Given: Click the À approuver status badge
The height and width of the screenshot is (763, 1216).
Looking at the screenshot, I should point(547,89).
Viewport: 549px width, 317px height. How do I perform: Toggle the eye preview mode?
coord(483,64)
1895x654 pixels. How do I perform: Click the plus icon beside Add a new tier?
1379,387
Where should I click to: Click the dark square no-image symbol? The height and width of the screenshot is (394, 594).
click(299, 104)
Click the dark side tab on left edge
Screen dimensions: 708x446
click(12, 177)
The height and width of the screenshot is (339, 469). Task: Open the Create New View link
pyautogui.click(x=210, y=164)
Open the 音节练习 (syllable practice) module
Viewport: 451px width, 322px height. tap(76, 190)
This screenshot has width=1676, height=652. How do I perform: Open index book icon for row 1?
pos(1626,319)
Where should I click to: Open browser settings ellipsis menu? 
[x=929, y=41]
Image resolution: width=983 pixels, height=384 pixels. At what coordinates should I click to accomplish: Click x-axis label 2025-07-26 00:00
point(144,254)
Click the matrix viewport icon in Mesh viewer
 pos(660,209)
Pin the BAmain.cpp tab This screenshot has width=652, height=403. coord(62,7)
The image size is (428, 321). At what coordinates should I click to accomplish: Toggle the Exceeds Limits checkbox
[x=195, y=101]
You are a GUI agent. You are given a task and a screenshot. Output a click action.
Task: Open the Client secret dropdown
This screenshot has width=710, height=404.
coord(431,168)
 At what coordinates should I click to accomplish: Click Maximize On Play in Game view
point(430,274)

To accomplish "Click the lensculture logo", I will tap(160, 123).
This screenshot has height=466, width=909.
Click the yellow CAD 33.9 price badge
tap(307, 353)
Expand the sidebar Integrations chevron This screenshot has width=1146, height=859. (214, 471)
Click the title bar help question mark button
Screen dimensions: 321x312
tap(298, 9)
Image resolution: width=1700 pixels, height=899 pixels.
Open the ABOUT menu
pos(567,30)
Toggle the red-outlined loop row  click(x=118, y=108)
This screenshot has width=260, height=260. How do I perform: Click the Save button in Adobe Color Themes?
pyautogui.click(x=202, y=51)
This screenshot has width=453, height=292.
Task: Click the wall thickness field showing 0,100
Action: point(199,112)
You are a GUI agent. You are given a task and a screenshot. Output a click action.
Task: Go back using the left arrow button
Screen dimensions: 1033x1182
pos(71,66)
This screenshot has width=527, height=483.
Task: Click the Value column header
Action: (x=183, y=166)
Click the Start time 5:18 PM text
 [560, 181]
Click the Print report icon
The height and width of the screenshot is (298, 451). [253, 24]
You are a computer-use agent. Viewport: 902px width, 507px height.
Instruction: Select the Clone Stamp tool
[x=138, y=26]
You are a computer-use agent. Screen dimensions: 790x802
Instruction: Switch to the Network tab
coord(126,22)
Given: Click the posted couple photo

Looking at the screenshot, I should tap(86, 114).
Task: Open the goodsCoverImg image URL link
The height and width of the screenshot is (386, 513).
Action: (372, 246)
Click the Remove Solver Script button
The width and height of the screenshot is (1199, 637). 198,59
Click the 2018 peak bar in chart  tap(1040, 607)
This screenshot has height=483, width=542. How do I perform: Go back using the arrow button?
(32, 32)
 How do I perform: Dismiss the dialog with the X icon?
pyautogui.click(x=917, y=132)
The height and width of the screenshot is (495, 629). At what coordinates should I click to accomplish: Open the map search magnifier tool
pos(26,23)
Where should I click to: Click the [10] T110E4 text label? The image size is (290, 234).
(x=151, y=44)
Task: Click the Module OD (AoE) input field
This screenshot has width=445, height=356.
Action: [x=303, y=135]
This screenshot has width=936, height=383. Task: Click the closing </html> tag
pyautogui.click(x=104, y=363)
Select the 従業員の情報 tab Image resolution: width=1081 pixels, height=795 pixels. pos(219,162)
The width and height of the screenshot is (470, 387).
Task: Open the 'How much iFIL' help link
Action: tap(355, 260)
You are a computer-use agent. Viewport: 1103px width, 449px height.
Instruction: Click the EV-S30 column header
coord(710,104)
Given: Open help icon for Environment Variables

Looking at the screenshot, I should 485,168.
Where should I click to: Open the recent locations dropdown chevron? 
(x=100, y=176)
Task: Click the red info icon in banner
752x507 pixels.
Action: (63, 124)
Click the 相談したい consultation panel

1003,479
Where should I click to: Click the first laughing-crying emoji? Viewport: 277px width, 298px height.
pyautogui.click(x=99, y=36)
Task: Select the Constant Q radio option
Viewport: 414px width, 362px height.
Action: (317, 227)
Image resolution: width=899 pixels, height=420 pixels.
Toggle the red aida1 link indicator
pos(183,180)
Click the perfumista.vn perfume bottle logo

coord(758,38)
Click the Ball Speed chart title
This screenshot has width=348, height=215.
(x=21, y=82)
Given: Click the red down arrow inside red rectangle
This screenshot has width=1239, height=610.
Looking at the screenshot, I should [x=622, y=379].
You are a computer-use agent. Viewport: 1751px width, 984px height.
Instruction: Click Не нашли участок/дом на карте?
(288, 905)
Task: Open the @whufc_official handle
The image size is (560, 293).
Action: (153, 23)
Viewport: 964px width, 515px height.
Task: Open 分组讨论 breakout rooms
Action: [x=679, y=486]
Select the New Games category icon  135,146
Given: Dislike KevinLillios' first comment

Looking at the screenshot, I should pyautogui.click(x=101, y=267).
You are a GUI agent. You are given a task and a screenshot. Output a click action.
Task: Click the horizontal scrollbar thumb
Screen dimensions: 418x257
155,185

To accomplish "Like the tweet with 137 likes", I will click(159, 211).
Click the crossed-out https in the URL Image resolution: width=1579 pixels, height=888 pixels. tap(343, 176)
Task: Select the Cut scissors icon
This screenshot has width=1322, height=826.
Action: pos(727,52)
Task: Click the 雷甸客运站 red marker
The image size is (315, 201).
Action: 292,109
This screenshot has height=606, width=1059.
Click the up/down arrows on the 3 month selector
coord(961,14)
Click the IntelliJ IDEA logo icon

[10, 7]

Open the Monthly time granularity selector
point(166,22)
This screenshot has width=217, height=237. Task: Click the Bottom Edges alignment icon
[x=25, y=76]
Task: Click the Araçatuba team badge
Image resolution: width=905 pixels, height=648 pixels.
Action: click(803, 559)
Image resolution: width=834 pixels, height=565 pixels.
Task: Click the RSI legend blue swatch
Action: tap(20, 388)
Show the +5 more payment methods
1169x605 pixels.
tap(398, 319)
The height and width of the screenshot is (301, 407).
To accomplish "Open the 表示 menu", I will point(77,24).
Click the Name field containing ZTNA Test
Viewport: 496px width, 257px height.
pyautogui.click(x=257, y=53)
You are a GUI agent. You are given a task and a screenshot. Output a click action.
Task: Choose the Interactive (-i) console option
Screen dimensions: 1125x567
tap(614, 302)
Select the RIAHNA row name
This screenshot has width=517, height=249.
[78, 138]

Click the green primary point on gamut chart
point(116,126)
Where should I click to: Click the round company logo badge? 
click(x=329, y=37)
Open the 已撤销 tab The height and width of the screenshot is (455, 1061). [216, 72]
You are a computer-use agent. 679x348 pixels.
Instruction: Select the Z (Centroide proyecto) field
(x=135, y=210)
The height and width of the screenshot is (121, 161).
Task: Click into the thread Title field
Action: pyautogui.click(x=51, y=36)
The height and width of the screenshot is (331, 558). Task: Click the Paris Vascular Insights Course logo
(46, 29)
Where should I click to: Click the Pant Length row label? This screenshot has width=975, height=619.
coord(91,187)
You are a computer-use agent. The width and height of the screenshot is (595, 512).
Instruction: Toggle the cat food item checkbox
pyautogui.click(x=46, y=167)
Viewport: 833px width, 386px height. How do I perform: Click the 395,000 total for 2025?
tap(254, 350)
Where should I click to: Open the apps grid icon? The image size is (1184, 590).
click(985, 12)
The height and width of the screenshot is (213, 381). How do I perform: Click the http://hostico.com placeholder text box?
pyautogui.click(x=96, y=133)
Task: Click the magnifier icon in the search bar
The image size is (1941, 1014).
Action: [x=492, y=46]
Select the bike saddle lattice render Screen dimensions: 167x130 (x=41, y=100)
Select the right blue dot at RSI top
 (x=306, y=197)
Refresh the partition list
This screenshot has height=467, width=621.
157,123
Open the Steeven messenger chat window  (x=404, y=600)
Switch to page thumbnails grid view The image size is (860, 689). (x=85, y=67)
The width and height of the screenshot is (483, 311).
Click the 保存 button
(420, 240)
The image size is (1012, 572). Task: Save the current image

• **Brief**:
In the data above, find the line that contains "Task: Click the 雷甸客运站 red marker" and the line that contains "Open the 已撤销". Repeat exactly those lines and every line between them, and only those.

• **Output**:
Task: Click the 雷甸客运站 red marker
The image size is (315, 201).
Action: 292,109
This screenshot has height=606, width=1059.
Click the up/down arrows on the 3 month selector
coord(961,14)
Click the IntelliJ IDEA logo icon

[10, 7]

Open the Monthly time granularity selector
point(166,22)
This screenshot has width=217, height=237. Task: Click the Bottom Edges alignment icon
[x=25, y=76]
Task: Click the Araçatuba team badge
Image resolution: width=905 pixels, height=648 pixels.
Action: click(803, 559)
Image resolution: width=834 pixels, height=565 pixels.
Task: Click the RSI legend blue swatch
Action: tap(20, 388)
Show the +5 more payment methods
1169x605 pixels.
tap(398, 319)
The height and width of the screenshot is (301, 407).
To accomplish "Open the 表示 menu", I will point(77,24).
Click the Name field containing ZTNA Test
Viewport: 496px width, 257px height.
pyautogui.click(x=257, y=53)
You are a GUI agent. You are given a task and a screenshot. Output a click action.
Task: Choose the Interactive (-i) console option
Screen dimensions: 1125x567
tap(614, 302)
Select the RIAHNA row name
This screenshot has width=517, height=249.
[78, 138]

Click the green primary point on gamut chart
point(116,126)
Where should I click to: Click the round company logo badge? 
click(x=329, y=37)
Open the 已撤销 tab The height and width of the screenshot is (455, 1061). [216, 72]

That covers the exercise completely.